■ EXERCISE INSTRUCTIONS
From the line that contains "Image resolution: width=759" through the line that contains "980x384 pixels.", output every line of the listing below exactly and leave out all the rest.

■ EXTRACTED ENTRIES
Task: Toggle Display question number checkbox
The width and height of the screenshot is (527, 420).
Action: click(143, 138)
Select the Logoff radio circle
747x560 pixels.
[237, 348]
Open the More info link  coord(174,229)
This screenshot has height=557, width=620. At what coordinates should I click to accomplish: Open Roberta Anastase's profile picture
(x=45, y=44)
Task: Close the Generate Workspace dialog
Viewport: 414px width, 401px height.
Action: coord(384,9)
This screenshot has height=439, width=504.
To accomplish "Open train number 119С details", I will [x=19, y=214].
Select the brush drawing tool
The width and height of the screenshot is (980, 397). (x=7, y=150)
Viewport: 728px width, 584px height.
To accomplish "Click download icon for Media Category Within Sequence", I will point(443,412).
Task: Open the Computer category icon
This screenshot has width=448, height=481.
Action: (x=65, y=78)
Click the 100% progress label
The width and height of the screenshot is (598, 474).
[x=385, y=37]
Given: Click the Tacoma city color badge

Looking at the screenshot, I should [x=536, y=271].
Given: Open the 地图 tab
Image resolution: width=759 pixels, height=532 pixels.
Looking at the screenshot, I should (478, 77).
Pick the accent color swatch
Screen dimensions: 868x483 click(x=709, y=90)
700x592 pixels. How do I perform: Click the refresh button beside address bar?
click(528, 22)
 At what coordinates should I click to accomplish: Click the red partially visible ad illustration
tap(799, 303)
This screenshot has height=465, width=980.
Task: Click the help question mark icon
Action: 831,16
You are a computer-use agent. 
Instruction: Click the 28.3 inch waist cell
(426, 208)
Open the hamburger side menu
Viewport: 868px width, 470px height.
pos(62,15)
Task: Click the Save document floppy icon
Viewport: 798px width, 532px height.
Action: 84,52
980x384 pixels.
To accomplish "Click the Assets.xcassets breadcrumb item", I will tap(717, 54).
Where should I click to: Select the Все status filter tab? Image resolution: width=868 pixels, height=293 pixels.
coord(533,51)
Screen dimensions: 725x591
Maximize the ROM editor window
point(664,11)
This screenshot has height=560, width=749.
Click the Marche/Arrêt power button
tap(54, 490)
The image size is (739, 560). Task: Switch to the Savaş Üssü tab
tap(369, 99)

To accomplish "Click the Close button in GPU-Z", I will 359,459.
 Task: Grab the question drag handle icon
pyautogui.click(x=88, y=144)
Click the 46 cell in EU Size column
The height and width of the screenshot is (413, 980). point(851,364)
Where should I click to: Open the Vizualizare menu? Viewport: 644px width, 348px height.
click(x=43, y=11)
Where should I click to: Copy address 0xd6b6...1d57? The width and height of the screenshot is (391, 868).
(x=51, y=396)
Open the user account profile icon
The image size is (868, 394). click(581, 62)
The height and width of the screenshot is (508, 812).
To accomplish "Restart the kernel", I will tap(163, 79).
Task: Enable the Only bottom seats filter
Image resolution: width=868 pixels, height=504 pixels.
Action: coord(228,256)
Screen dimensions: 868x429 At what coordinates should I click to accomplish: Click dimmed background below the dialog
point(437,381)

■ RESULT
Image resolution: width=759 pixels, height=532 pixels.
Looking at the screenshot, I should (478, 77).
Pick the accent color swatch
Screen dimensions: 868x483 click(x=709, y=90)
700x592 pixels. How do I perform: Click the refresh button beside address bar?
click(528, 22)
 At what coordinates should I click to accomplish: Click the red partially visible ad illustration
tap(799, 303)
This screenshot has height=465, width=980.
Task: Click the help question mark icon
Action: 831,16
You are a computer-use agent. 
Instruction: Click the 28.3 inch waist cell
(426, 208)
Open the hamburger side menu
Viewport: 868px width, 470px height.
pos(62,15)
Task: Click the Save document floppy icon
Viewport: 798px width, 532px height.
Action: 84,52
980x384 pixels.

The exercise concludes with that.